UNITED STATES DISTRICT COURT FOR THE WESTERN DISTRICT OF PENNSYLVANIA
Feb 27, 2015
Civil Action No. 2:14-cv-00353 (W.D. Pa. Feb. 27, 2015)

Summary

granting motion to dismiss where parol evidence rule barred "the consideration of the alleged misrepresentations that [plaintiff] necessarily relie[d] on for his claims of fraud"

Summary of this case from Claude Worthington Benedum Found. v. Bank of N.Y. Mellon, Corp.

Opinion

Civil Action No. 2:14-cv-00353 Civil Action No. 2:14-cv-01652

02-27-2015

THOMAS BUTCHER, Plaintiff, v. GENERAL MOTORS COMPANY; GENERAL MOTORS, LLC; VAUXHALL, INC., Defendants, THOMAS BUTCHER, Plaintiff, v. ALLSTATE INSURANCE CO., Defendant.
========
#### ACTIONS TO TAKE
A: In the court record, rewrite the passage starting with "granting motion to" and going on through "N.Y. Mellon, Corp.", using "motion for summary judgment" in place of "motion to dismiss".
B: List every defendant named in the court record.
========
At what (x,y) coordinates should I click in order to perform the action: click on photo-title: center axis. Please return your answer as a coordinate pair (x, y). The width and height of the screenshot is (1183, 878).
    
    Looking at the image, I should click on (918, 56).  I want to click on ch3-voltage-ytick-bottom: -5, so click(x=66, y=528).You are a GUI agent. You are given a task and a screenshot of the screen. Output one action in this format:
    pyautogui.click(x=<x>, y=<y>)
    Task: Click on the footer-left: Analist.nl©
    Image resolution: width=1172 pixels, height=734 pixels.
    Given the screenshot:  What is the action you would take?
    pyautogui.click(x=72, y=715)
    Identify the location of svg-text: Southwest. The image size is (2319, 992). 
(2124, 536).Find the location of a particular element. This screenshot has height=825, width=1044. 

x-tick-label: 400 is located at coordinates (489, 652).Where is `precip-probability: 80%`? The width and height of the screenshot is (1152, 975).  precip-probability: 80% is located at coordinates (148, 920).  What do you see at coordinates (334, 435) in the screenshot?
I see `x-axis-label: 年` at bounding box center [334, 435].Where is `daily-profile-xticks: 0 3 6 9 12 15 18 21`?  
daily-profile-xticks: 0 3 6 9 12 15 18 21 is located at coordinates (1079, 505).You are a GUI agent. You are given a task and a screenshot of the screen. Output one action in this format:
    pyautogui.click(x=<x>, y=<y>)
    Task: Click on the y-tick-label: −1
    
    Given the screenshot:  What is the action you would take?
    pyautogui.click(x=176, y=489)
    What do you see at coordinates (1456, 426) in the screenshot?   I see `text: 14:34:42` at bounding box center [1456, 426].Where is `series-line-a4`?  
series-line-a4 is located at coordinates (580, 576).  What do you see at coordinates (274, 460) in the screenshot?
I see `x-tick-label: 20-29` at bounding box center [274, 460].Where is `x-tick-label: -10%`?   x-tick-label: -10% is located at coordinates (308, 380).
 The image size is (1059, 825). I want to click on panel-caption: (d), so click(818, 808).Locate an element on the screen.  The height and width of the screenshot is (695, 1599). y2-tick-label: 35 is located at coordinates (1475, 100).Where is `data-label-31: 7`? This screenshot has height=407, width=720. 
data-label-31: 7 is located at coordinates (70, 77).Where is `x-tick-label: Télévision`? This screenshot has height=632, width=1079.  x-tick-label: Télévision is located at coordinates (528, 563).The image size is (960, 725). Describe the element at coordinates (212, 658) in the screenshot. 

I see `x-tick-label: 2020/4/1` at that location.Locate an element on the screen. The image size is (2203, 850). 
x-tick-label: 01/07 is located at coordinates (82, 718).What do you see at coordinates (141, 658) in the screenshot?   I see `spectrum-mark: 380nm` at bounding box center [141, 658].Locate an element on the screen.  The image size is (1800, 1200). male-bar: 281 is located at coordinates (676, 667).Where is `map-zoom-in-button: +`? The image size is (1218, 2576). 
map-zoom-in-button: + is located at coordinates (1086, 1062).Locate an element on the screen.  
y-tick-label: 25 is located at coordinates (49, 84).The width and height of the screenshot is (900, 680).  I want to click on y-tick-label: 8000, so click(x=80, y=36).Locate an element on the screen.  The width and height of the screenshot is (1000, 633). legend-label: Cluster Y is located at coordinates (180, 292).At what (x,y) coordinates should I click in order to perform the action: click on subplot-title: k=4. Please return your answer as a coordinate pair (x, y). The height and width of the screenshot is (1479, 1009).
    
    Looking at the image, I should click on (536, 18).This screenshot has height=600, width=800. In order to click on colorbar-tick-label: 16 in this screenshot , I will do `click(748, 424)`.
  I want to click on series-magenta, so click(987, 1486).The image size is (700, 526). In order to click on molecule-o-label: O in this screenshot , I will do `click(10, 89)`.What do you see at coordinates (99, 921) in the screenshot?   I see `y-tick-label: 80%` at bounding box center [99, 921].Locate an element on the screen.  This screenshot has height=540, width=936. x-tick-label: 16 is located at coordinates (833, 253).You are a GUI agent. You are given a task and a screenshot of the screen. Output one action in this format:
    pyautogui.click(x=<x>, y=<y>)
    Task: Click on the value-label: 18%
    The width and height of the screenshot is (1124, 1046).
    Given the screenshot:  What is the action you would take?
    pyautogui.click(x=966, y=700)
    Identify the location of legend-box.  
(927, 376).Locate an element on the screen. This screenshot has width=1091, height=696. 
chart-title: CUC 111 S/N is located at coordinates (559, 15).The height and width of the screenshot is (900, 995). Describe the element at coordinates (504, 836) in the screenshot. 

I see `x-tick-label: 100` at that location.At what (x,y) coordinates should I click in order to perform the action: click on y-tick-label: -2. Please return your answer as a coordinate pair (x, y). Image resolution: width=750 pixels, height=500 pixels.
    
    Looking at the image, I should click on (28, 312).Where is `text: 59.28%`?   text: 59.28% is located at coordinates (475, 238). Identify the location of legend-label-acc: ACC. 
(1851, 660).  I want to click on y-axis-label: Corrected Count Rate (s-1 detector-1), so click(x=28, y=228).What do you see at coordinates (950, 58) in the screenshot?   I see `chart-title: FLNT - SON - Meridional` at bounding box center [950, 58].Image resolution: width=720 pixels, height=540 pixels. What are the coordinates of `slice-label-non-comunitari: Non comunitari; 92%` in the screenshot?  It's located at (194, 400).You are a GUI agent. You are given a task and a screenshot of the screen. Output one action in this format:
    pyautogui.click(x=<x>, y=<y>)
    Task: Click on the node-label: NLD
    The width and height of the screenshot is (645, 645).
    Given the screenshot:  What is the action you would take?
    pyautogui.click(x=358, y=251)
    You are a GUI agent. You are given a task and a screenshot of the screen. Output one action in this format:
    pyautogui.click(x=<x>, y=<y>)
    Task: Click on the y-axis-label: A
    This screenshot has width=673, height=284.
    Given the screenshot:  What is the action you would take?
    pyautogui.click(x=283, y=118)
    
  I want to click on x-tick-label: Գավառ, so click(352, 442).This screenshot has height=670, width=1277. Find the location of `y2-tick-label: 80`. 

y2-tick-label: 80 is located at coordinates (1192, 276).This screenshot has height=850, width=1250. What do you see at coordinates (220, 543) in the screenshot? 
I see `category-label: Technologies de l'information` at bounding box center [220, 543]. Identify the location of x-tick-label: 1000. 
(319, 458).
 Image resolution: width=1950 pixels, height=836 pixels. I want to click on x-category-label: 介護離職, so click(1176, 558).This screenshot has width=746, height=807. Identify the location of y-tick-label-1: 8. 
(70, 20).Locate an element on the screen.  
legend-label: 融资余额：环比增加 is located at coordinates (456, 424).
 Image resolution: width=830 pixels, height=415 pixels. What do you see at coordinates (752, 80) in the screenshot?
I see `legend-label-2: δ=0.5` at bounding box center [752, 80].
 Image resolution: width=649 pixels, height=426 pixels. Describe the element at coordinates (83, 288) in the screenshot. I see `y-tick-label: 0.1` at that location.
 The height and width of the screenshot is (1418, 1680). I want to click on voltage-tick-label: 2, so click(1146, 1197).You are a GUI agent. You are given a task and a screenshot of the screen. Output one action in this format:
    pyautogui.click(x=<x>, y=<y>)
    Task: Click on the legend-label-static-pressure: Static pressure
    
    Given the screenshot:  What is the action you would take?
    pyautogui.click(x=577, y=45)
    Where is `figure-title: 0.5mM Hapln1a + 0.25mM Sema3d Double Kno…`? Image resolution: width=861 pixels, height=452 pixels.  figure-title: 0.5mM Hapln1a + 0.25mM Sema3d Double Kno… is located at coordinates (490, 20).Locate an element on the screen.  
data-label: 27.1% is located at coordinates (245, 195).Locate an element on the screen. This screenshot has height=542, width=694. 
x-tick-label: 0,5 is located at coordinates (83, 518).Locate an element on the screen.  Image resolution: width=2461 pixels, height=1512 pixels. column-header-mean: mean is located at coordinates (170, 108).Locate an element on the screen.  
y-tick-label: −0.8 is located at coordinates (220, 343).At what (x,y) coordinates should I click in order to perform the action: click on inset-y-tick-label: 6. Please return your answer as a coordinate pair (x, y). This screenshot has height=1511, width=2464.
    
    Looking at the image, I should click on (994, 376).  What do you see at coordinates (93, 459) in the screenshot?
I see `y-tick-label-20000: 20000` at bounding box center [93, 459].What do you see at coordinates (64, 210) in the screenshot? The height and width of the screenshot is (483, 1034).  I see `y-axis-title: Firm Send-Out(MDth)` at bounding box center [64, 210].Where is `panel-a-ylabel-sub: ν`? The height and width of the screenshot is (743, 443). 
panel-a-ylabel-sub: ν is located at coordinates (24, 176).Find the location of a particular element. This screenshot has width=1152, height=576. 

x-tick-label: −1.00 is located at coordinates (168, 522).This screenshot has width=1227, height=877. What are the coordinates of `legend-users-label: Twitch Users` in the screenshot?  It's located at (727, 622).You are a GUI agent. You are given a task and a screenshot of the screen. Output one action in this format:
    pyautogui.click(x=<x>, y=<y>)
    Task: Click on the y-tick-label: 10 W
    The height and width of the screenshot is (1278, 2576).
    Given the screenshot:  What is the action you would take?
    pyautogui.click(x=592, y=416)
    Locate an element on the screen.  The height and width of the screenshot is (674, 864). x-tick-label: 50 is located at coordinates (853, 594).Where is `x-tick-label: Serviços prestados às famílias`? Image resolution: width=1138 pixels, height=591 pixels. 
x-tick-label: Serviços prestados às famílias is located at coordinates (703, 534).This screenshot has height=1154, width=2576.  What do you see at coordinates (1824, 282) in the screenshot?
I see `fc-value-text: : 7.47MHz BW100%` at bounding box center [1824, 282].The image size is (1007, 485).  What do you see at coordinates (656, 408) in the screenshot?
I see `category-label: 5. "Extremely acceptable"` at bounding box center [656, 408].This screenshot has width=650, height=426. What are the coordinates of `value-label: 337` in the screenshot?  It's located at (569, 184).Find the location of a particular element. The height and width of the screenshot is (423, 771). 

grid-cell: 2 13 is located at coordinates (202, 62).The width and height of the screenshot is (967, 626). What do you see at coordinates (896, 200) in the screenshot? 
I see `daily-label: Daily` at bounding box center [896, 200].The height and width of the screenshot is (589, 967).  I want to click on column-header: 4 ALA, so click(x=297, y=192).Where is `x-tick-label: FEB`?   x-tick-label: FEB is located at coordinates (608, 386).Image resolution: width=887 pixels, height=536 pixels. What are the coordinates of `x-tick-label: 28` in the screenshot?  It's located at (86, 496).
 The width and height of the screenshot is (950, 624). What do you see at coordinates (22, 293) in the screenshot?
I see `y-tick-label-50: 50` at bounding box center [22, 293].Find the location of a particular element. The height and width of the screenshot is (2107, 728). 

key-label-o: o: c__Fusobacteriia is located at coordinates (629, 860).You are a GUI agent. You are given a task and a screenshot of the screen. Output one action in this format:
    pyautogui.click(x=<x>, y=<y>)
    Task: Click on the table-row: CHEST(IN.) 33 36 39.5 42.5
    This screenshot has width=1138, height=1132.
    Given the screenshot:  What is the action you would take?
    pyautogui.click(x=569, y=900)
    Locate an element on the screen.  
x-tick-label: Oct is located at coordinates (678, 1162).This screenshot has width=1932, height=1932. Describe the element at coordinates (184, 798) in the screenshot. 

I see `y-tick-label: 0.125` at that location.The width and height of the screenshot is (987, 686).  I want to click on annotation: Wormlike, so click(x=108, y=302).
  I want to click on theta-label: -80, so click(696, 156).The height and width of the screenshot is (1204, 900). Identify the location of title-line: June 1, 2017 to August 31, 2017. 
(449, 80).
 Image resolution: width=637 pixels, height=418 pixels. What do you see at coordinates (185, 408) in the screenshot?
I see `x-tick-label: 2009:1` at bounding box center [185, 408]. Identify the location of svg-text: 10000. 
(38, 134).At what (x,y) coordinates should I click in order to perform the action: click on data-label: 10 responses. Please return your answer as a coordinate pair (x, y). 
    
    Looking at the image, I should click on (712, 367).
========
#### SOLUTIONS IN ORDER
A:
granting motion for summary judgment where parol evidence rule barred "the consideration of the alleged misrepresentations that [plaintiff] necessarily relie[d] on for his claims of fraud"

Summary of this case from Claude Worthington Benedum Found. v. Bank of N.Y. Mellon, Corp.

B:
General Motors Company
General Motors, LLC
Vauxhall, Inc.
Allstate Insurance Co.